Varian is a leading manufacturer of integrated radiotherapy systems for treating cancer and a premier supplier of X-ray tubes for diagnostic imaging applications. The company operates in a technology-driven environment where success depends on the use of new technology, product development and upgrades. In the radiation oncology market, Varian competes with Accuray (ARAY - Analyst Report).

Varian is poised to increase its market share in radiation oncology. It is currently enjoying a healthy demand for its coveted TrueBeam technology, which is meaningfully contributing to its net order oncology growth.

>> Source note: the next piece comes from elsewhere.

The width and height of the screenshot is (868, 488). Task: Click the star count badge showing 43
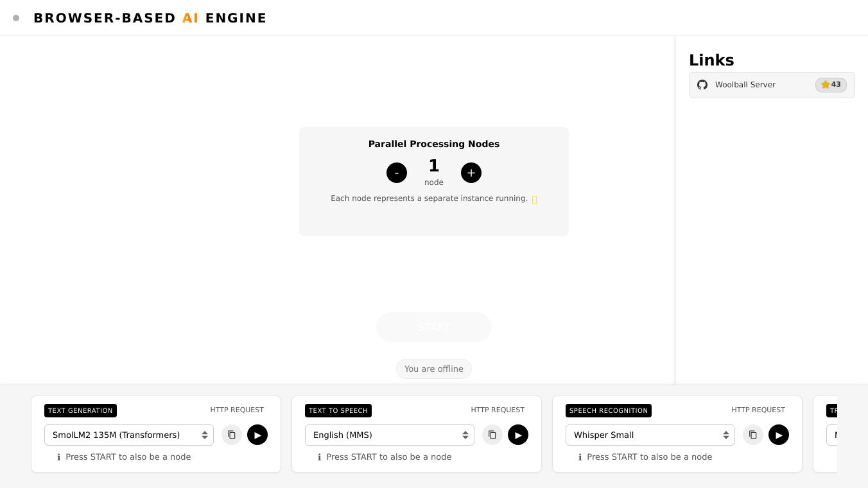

Moreover, Varian enjoys a strong balance sheet marked by minimal debt and sizeable cash. The company uses a part of its healthy cash flows for share repurchases.

However, Varian competes with larger players in a technology-intensive industry. Further, uncertainties stemming from health care reform and a still weak hospital capital spending environment across many developed countries, especially in Europe, are significant challenges. We currently have a long-term Neutral rating on Varian supported by a short-term Zacks #3 Rank (Hold).